DIRECTIVE:
Reproduce the rows below word for word, everything from the line containing "Task: Click the Desktop Window Manager icon" down to the line containing "Looking at the", and omit the pictures from your answer.

MATERIAL FOR THE TASK:
**********

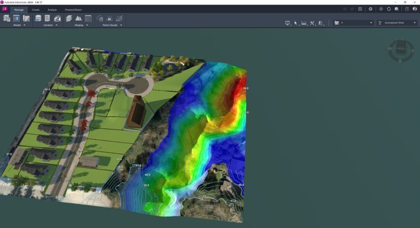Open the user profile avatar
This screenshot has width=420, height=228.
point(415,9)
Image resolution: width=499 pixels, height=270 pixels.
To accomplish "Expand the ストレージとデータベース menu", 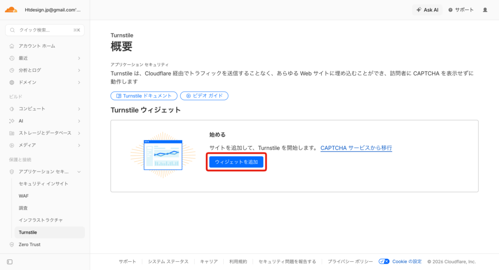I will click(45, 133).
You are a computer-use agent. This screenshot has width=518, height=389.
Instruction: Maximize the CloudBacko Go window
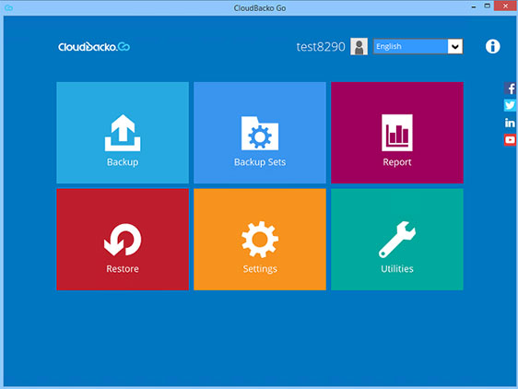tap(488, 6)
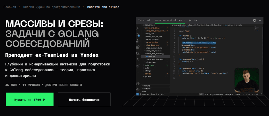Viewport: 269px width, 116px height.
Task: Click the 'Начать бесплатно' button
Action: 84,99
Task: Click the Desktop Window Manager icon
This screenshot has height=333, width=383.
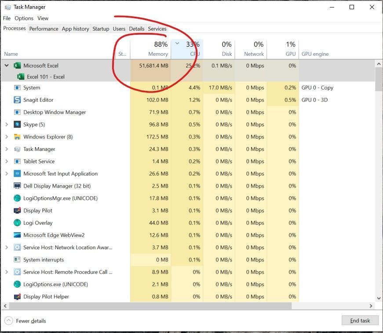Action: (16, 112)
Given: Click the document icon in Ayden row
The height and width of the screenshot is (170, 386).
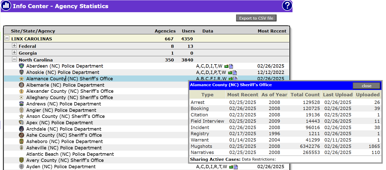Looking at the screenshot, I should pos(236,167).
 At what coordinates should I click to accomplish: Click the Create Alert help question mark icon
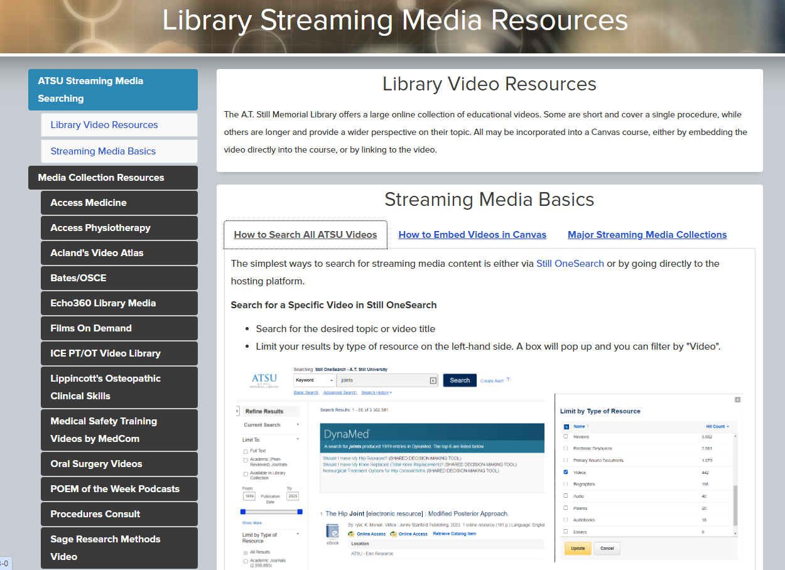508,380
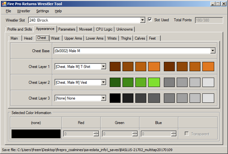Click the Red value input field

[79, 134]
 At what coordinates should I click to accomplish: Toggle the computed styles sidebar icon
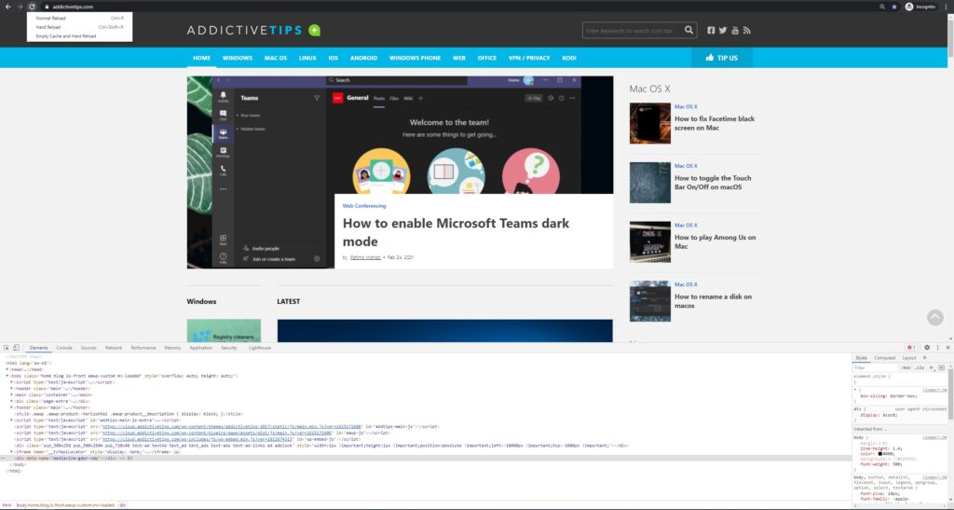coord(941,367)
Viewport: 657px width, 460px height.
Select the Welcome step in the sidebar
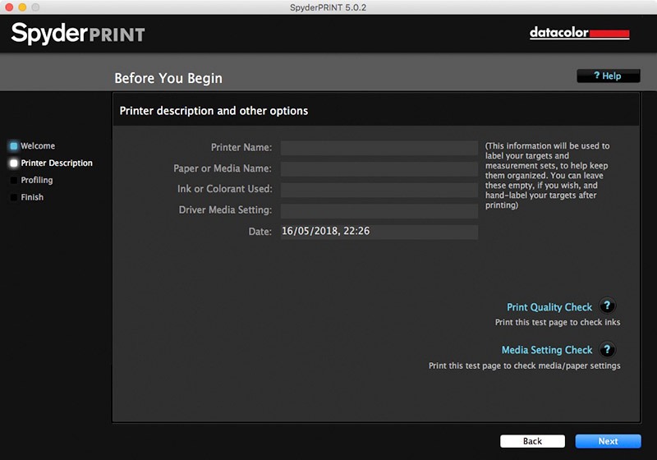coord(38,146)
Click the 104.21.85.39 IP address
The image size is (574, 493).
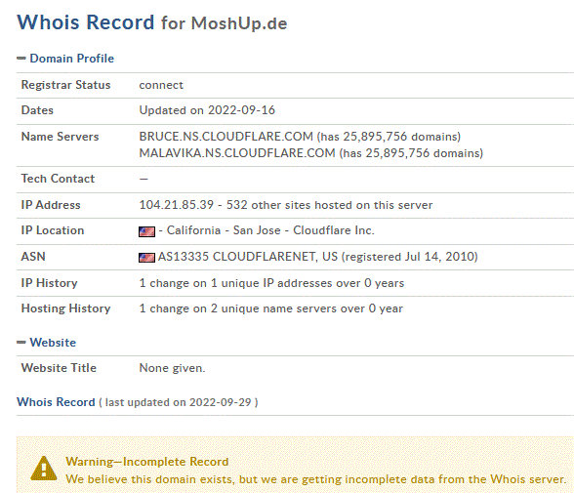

**********

SOLUTION BELOW:
Task: Click the Desktop Window Manager icon
This screenshot has height=333, width=383.
Action: (16, 112)
Given: Click the document icon in Ayden row
The height and width of the screenshot is (170, 386).
Looking at the screenshot, I should pos(236,167).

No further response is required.